Quello che viene definito adaptive clothing è l’abbigliamento studiato, pensato e progettato per chi ha una disabilità: in questo campo rientrano zip e bottoni magnetici ad esempio, ma anche tessuti studiati per non infastidire chi è nello spettro dell’autismo e non tollera certi materiali, ancora scarpe senza lacci o accessori pensati per chi indossa delle protesi.
Come nel caso di chi non ha un corpo conforme perché sovrappeso, nel caso di chi ha un corpo considerato non conforme, il fulcro sta nella necessità di chi vive questi corpi di potersi esprimere e poter godere di abiti belli da vedere, performanti o sostenibili esattamente come chi si è ritrovato un corpo “standard”. In passato, i prodotti di adaptive clothing erano spesso progettati per essere poco appariscenti, esattamente come le carrozzine nere o le protesi e gli apparecchi acustici color carne, fortunatamente questo approccio sta cambiando e, sempre più brand, e grandi player del settore stanno includendo design adaptive nei loro prodotti.
Tommy Hilfiger ha un’intera linea adaptive, Asos nel 2018 ha creato una linea di tute per chi utilizza carrozzina e anche degli orecchini che potessero essere indossati da persone con impianti cocleari (apparecchi acustici per chi è sordo o ha una ristretta capacità uditiva). Nike, applicando i principi del “design universale” con le Flyease ha creato delle sneakers che possono essere indossate senza l’utilizzo delle mani.
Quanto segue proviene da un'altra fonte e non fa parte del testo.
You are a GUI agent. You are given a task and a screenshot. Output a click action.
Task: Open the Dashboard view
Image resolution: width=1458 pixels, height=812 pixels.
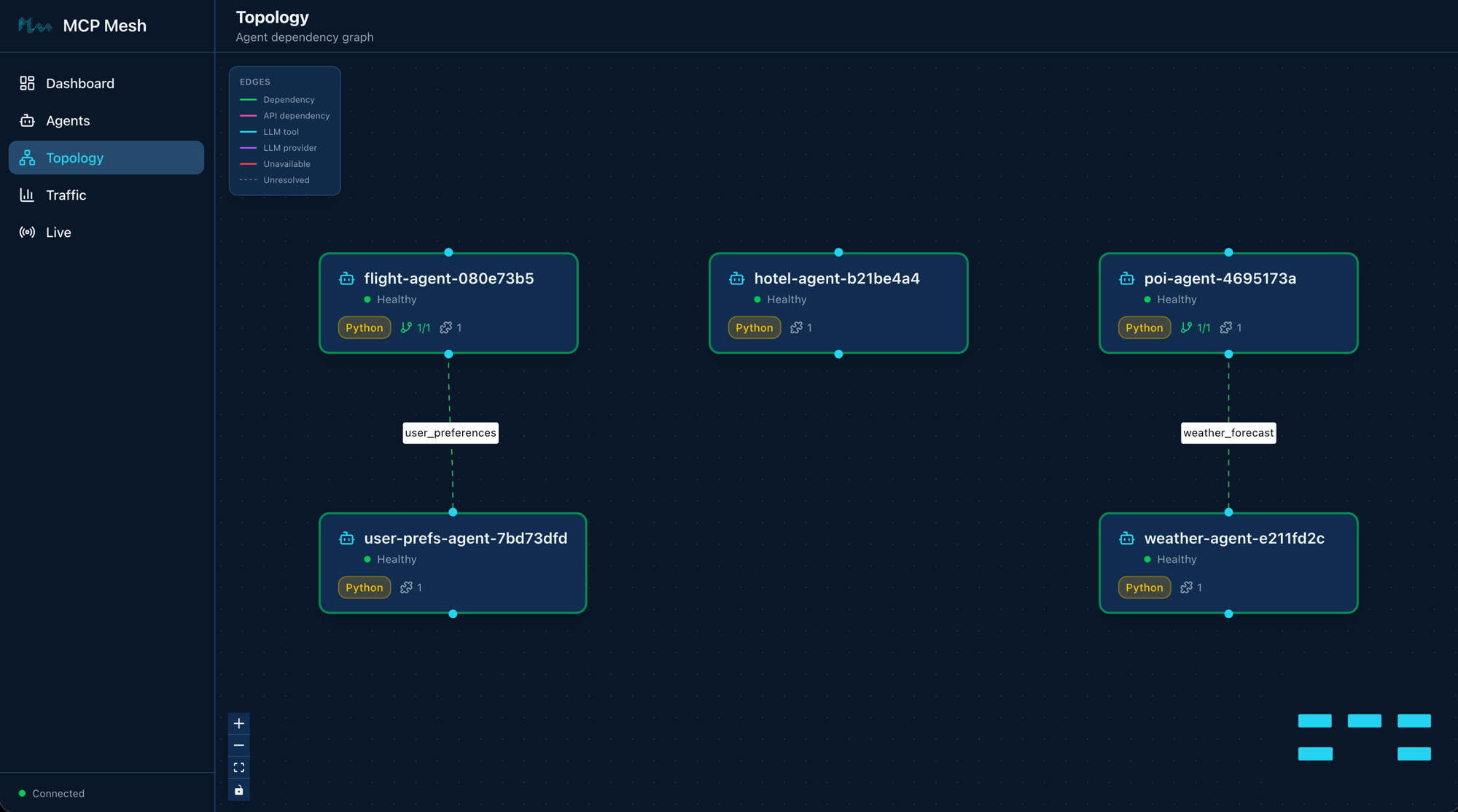click(x=79, y=83)
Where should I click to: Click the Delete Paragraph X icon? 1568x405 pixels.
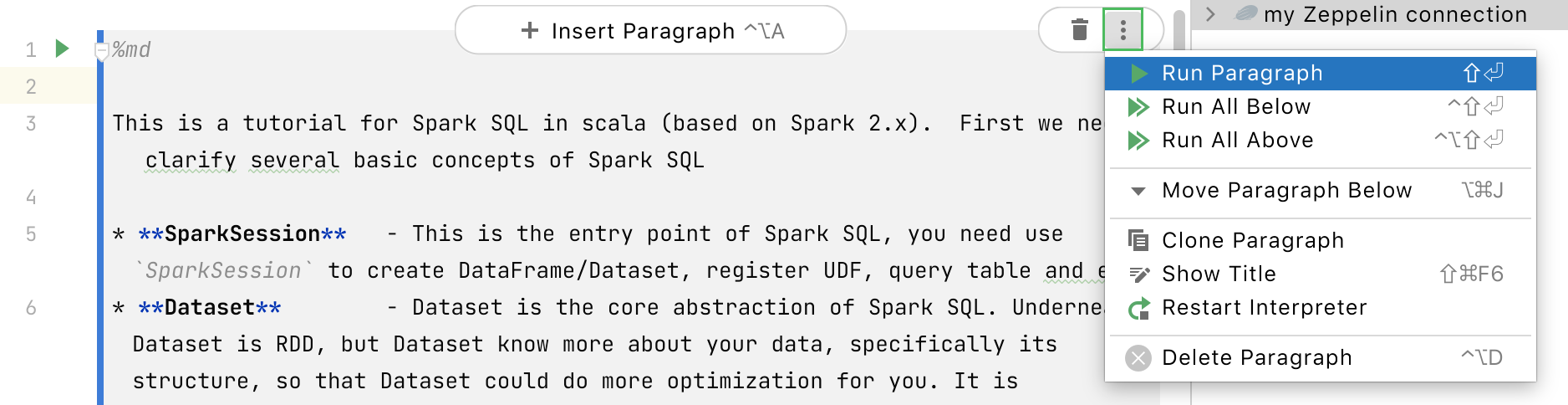[1138, 358]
L’avanzamento tecnologico consente al design adaptive di coniugare funzionalità ed estetica, ma dà una grossa mano anche in fatto di esperienza di acquisto: il sistema Every Human’s Unpaired, grazie a un sistema di ordinazioni più sofisticato di quello standard, permette ad esempio di acquistare scarpe singole e ricercarle per parametri che includano non solo la taglia, ma anche lunghezza e grandezza, cosa non trascurabile per chi indossa una protesi.
Nonostante la tecnologia abbia reso possibile fare passi da gigante, le persone disabili che siano interessate all’estetica e alla sostenibilità, oltre che alla funzionalità, hanno veramente poche opzioni a disposizione. Tra questi Unhidden, fondato da una ragazza che è diventata disabile dopo aver lavorato per anni nella moda, MIGA Swimwear che produce costumi adaptive in poliammide riciclato e I Am Denim, brand specializzato in jeanseria che offre prodotti anche per chi ha subito interventi in zone delicate per i pantaloni, o per il post parto.